More than 20 roles are played by 17 forceful actors, under the taut direction of Doug Hughes. The expert, cubicle-inspired design is as sleek and shiny as the deals. The ensemble is outstanding, though there isn’t a likable character in the bunch; they’re all amoral and on the take. One of the fun parts of the deliciously, perniciously intense, fast-paced 3-act drama is trying to figure out who the real-life counterparts of all these slimeballs were – and just how much literary license Akhtar has taken.
Those headline names start coming back – some pretty thinly disguised: Michael Milken (here, Robert Merkin), Ivan Boesky (Israel Peterman), and then U.S. Attorney Rudolph Giuliani (Giuseppi Adesso), gunning for his mayoral post. It’s a little less fun to go home and look up how they each bought their way out of their illegal/immoral dealings.
So “Junk Bond King” and mastermind Milken only wound up serving two years – and is now a major philanthropic supporter of medical research, with a current net worth of over $2.5 billion.

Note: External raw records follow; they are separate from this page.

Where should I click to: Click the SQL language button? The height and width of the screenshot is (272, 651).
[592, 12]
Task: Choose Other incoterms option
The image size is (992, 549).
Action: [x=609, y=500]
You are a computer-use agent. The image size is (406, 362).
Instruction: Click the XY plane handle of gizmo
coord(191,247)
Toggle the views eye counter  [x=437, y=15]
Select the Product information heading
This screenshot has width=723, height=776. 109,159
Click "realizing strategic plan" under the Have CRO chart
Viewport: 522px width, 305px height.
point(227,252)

In the ‘80s, Time Magazine called him “America’s Alchemist.” In 2004, Fortune Magazine dubbed him “The Man Who Changed Medicine.”
The Big Boys didn’t seem to suffer much. And as Akhtar intimates, the takeover raids of the ‘80s led directly to the mortgage crisis and real estate bust of the 2000s – a story effectively told in the 2010 book and 2015 film, “The Big Short.”
So, what’s the takeaway? Have we learned? Have we changed? Apparently not. There’s more than a whiff of Milken and “Junk” in the history of Donald Trump’s business dealings — without the philanthropic overlay. Clearly, the beat goes on. But thank goodness for authors and playwrights and filmmakers who make sure some of us don’t forget.